Throwback Thursday - A tidbit of Diabetes History

A little diabetes history to ponder.  There have been no "cure" for a major disease since the late 1950's. 
1552 BC – Written on a 3rd Dynasty Egyptian papyrus, physician Hesy-Ra mentions frequent urination as a symptom. This is the earliest known record of diabetes.
1500 BC — Ancient Hindu writings note that ants are attracted to the urine of people with a mysterious emaciating disease.
500 BC — The first descriptions of sugar in the urine and its occurrence in obese individuals.
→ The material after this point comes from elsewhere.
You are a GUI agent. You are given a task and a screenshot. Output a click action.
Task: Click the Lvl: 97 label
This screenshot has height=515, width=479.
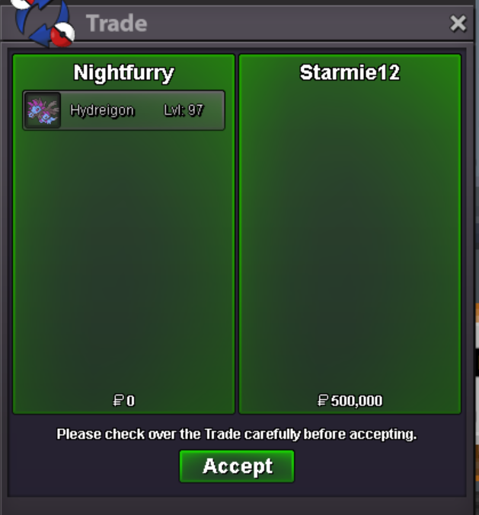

250 BC — Apollonius of Memphis is credited with coining the term “diabetes”, meaning to go through, or siphon, for a disease that drains patients of more fluid than they can consume.
1st Century AD – The Greeks describe the disease as “a melting down of the flesh and limbs into urine.”
164 AD – Greek physician, Galen of Pergamum, diagnoses diabetes as a kidney ailment.
Up to 11th Century – Since the urine of people with diabetes is thought to be sweet tasting, diagnosis is often made by “water tasters” who drink the urine of those suspected of having diabetes. Mellitus, the Latin word for honey, is added to the term “diabetes”.
16th Century – Paracelsus identifies diabetes as a serious general disorder.